流転海07

安泰寺文集・平成19年度


哲一  (安泰寺内・二十五才・雲水頭)


自分は人間が好きです。子供が好きです。おじいちゃんや、おばあちゃんが好きです。でも最近の大人達は、あまり好きになれません。もちろん、自分もその大人達ではありますが。

 今の日本はちょっとおかしいと思います。シルバーシートに平気で座るおっさんや高校生。なんの恥じらいもなく電車の中で厚化粧する女子高生やOL。簡単に自分の命を絶つ人達。他にもたくさんありますが、とにかくそんな人達を見るとかたっぱしから、むしょうに殴りたくなってきます。某有名アニメの様に修正してやるみたいな感じで(笑)そして言いたいです。「お前は自分一人でこの世界で生きているつもりか?」ってね。

 そもそも自分が安泰寺に来た理由は二つあります。一つは将来、未来ある子供達を導ける大人になりたい。そのためにはまず自分が生まれ変わらなければ成し得ないということ。もう一つは日本人として仏教というものに触れたい思ったからです。  

 前者は最初の文章で書いた人間が好きというのが根本的な理由で、それに子供達は世界の貴重な財産であると考えているからです。誰の子供だろうと関係はないって思っています。すでに二十六歳の自分が大人になりたいっていうのは、とてもおかしく聞こえますが、それほど現代の大人は自分を含めて幼稚化してると思います。このことについては堂頭さんも同じことを言っておられます。

後者については、安泰寺に訪れる前の自分は右よりの考え方でした。ですからここに上山した時はあまりの外国人の多さに驚いたものです。初めは外国人が日本人の猿真似をしたところで所詮解りやしないとか、ろくに正座もできんのに興味本位でわざわざ遠い日本までよく来るなぁとかです。 しかし、安泰寺で他の外国人修行者と生活してると色々いい体験ができました。

 自分は機械の扱いが下手でよく壊してしまいます。 ある夏も終わりかけた日、自分は一日に二つも草刈機を壊してしまいました。運が良く機械に詳しいドイツ人がいたので自分はまぁ、どうにかなるやろーみたいな軽い気持ちでいました。しかし、実際プロである彼に見てもらうとこれはちょっと難しいみたいなことを言われ内心焦りました。もう頭の中は堂頭さんにまた怒られる、また怒られると自分自身のことしか考えてませんでした。しかし彼は、自由時間になっても自分の為に一緒になって直そうと必死にがんばってくれました。しかし懸命の努力のかいもなく両方とも動きませんでした。彼もとうとうあきらめ帰ろうとした時、自分はこんなに彼が頑張ってくれたのに報われないなんてあんまりだ、ちくしょうなんて具合に執拗にスターターの紐を引っ張り続けました。彼は、もういいよ自分が一緒に謝ってあげるから、あきらめて風呂でも入ろうよなんて言ってる時ズズっと微かなエンジン音が聞こえました。彼はその音にいち早く気づき、Maedaワンモアっていいました。自分は慌ててもう一度引きました。するとエンジンは勢い良く回転し、まるで今まで奮闘していた私達を空を切り裂くような金きり音であざ笑うかのようギュィィィーンと雄叫び始めました。すると彼はMaedaぁぁぁって、まるで子供のように大声を張り上げながら自分に抱きついてきました。他人と抱き合う文化が無い私達ですが(しかもこんなおっさんと)この時はそんなことも忘れ一緒になって騒ぎました。なんと書けば今読んでる方々に、その時の幸福感を伝えることができるか解りません。とにかくその時自分は国境を越えた幸福感に包まれていました。こういう出来事がこの半年で多々あり、今では日本人だから、ドイツ人カナダ人だからって何?外国人がローマ字書きの経本使ってお経読んでるからってなにか問題あの?って思えるようになりました。これはじぶんにとって驚きの発見でもあり、すばらしいことだと思います。

**提供された行:**
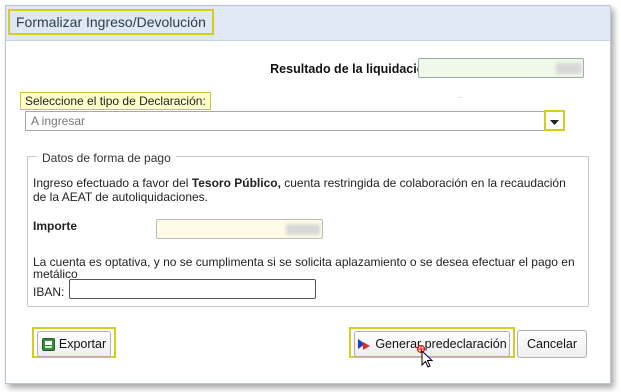 The height and width of the screenshot is (392, 621). What do you see at coordinates (49, 292) in the screenshot?
I see `iban-label: IBAN:` at bounding box center [49, 292].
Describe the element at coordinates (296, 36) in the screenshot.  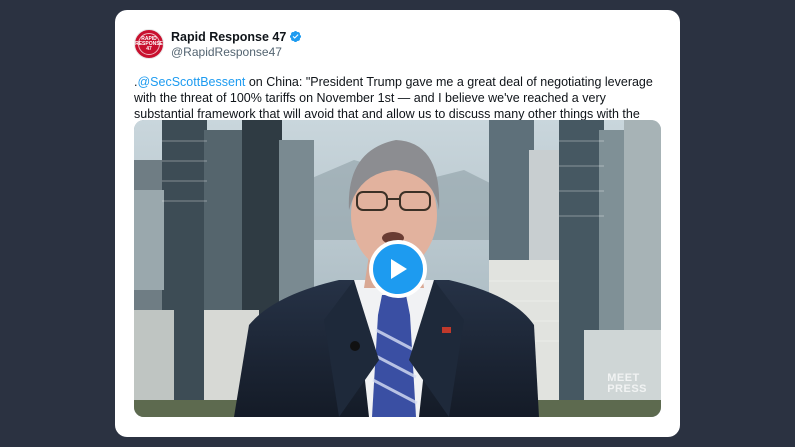
I see `verified-badge-icon` at that location.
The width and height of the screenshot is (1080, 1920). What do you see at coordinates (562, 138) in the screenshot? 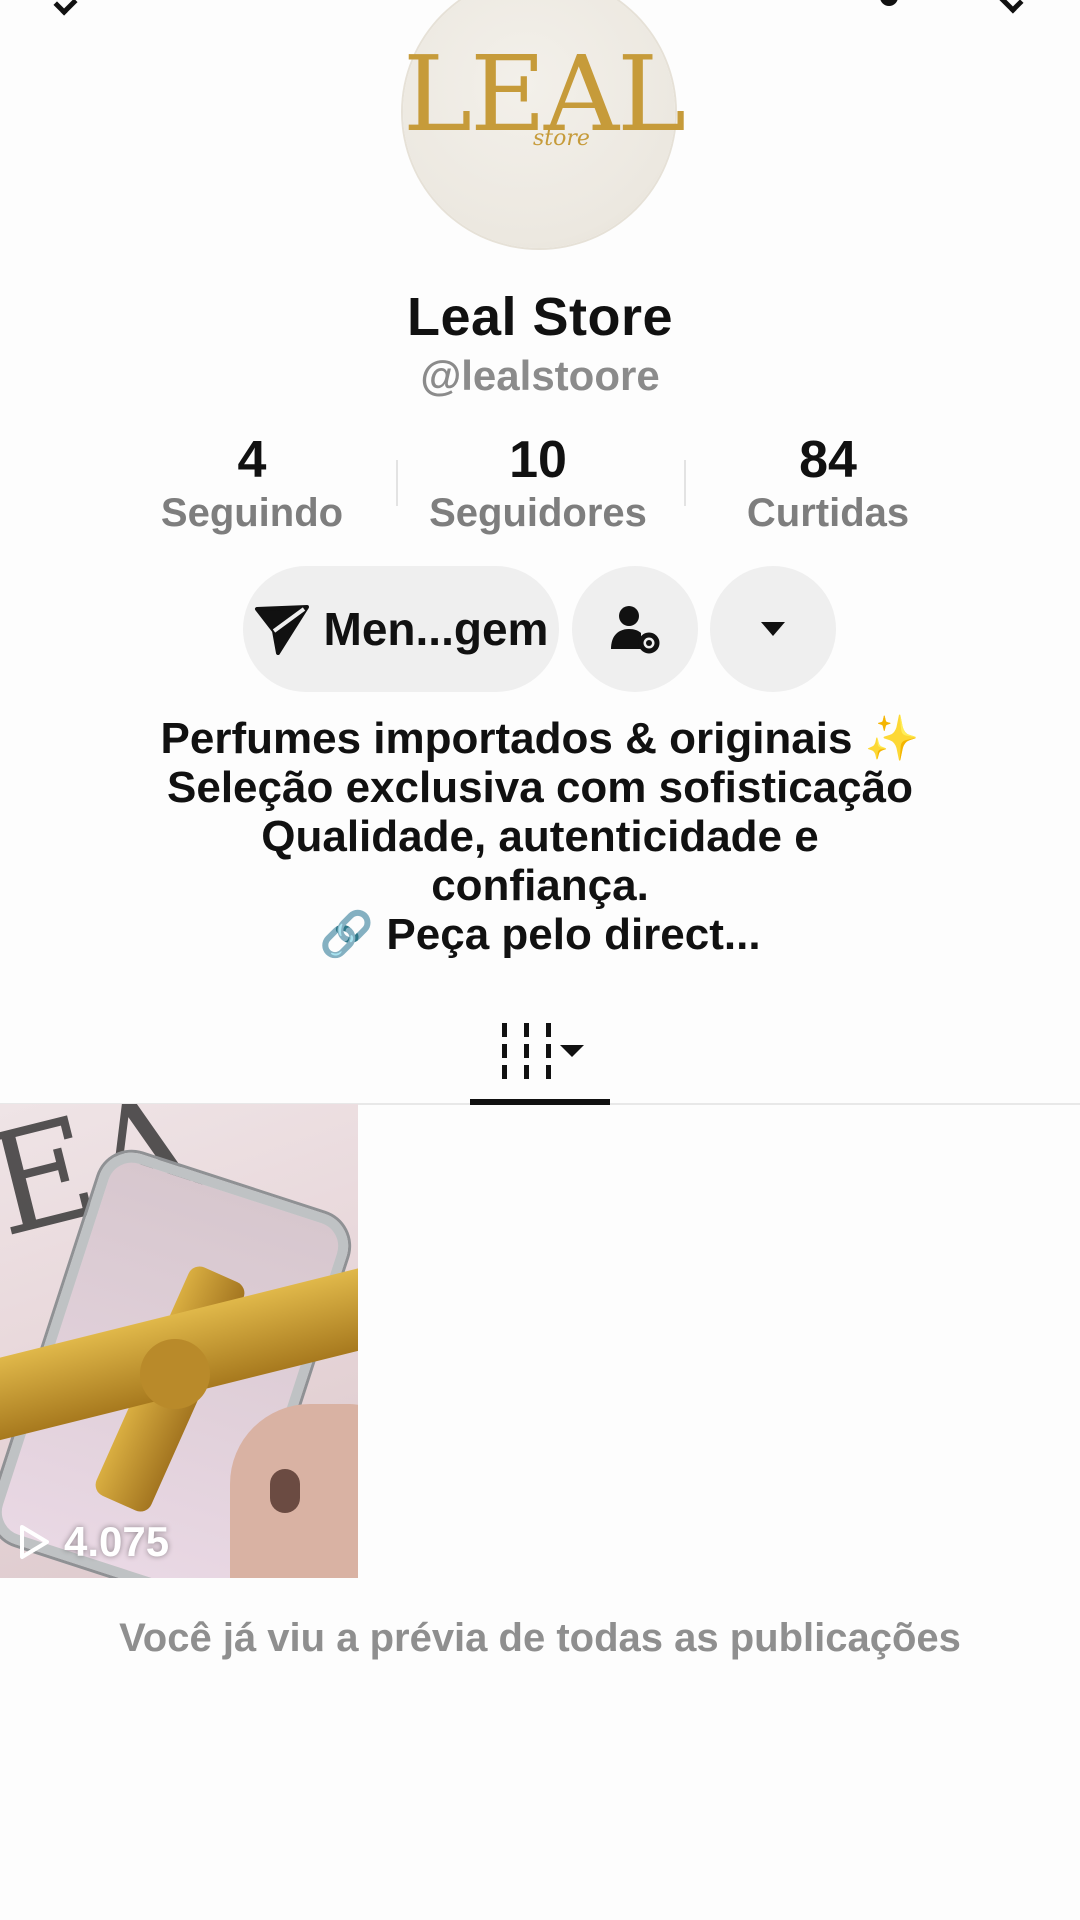
I see `avatar-logo-sub: store` at bounding box center [562, 138].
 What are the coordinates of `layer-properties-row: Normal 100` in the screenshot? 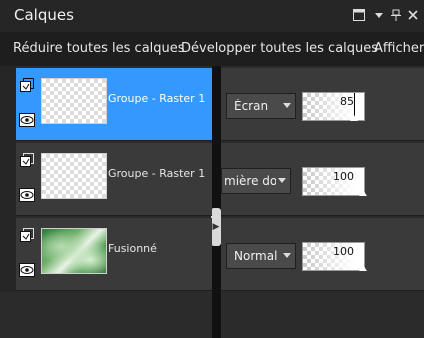 It's located at (322, 254).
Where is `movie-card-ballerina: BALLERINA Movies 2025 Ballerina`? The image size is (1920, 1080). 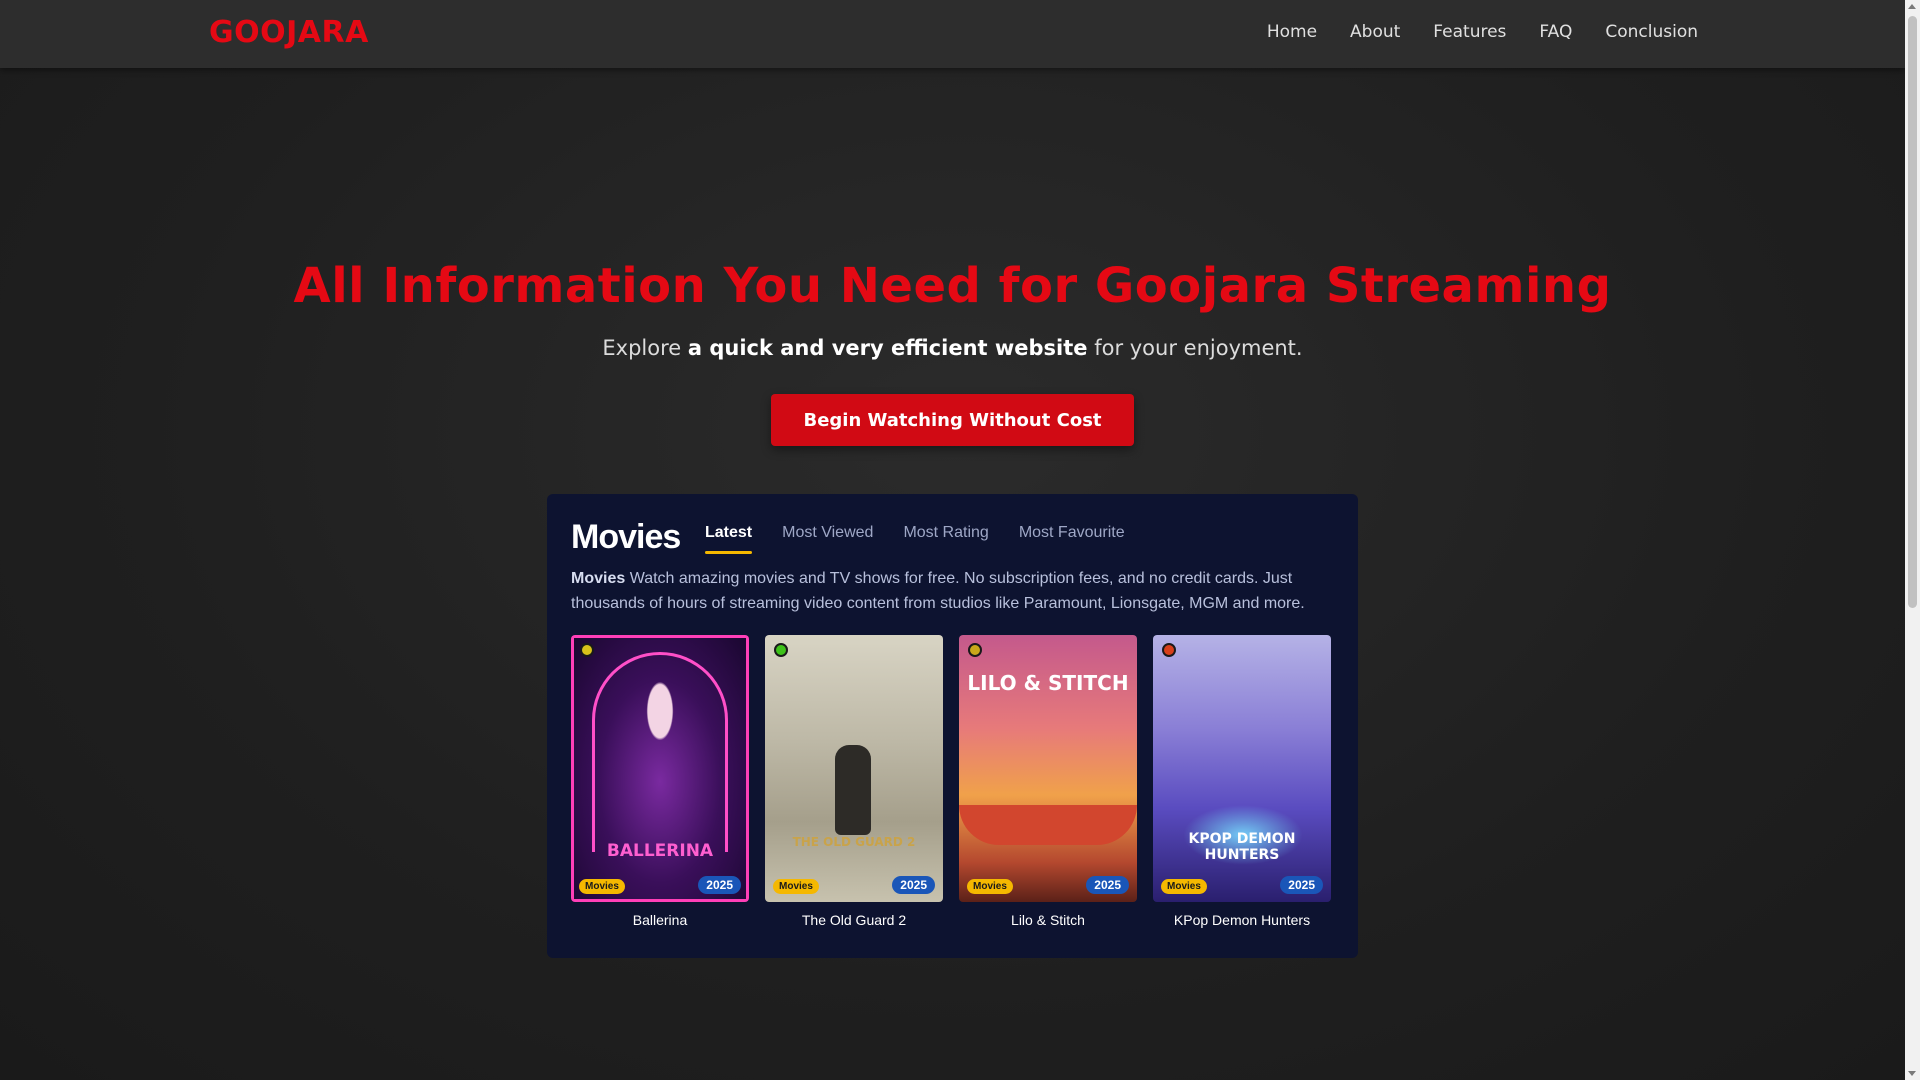 movie-card-ballerina: BALLERINA Movies 2025 Ballerina is located at coordinates (660, 782).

**課題の目的:**
抜粋箇所から、「自分は人間が好きです。子供が」を含む語句で始まり「きているつもりか?」ってね。」で終わる部分を、一字も変えずに再掲してください。

**演習の出力:**
自分は人間が好きです。子供が好きです。おじいちゃんや、おばあちゃんが好きです。でも最近の大人達は、あまり好きになれません。もちろん、自分もその大人達ではありますが。

 今の日本はちょっとおかしいと思います。シルバーシートに平気で座るおっさんや高校生。なんの恥じらいもなく電車の中で厚化粧する女子高生やOL。簡単に自分の命を絶つ人達。他にもたくさんありますが、とにかくそんな人達を見るとかたっぱしから、むしょうに殴りたくなってきます。某有名アニメの様に修正してやるみたいな感じで(笑)そして言いたいです。「お前は自分一人でこの世界で生きているつもりか?」ってね。